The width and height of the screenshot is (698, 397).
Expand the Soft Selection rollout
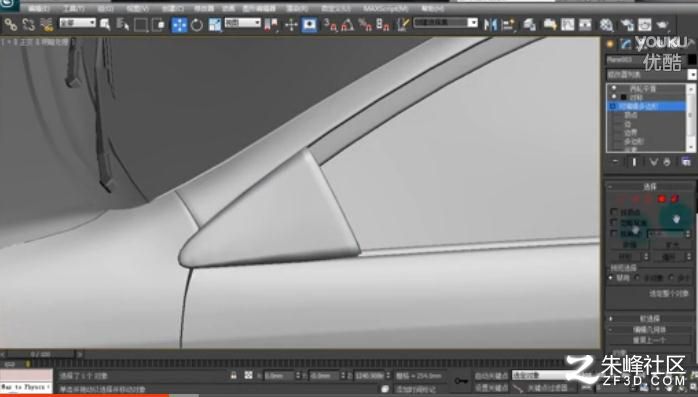[649, 319]
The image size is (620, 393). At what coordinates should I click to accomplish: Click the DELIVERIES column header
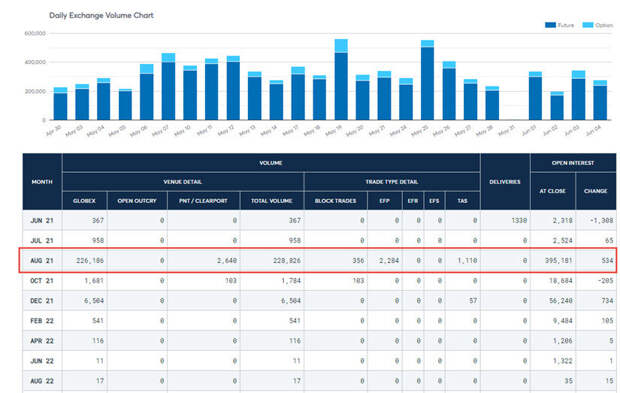pos(505,182)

★ ★ ★ ★ ★

» **What you need to do**
All of the listing should be transcribed exactly, but none of its images.

» **Exercise response**
The width and height of the screenshot is (698, 397).
Expand the Soft Selection rollout
[649, 319]
The image size is (620, 393). At what coordinates should I click to accomplish: Click the DELIVERIES column header
pos(505,182)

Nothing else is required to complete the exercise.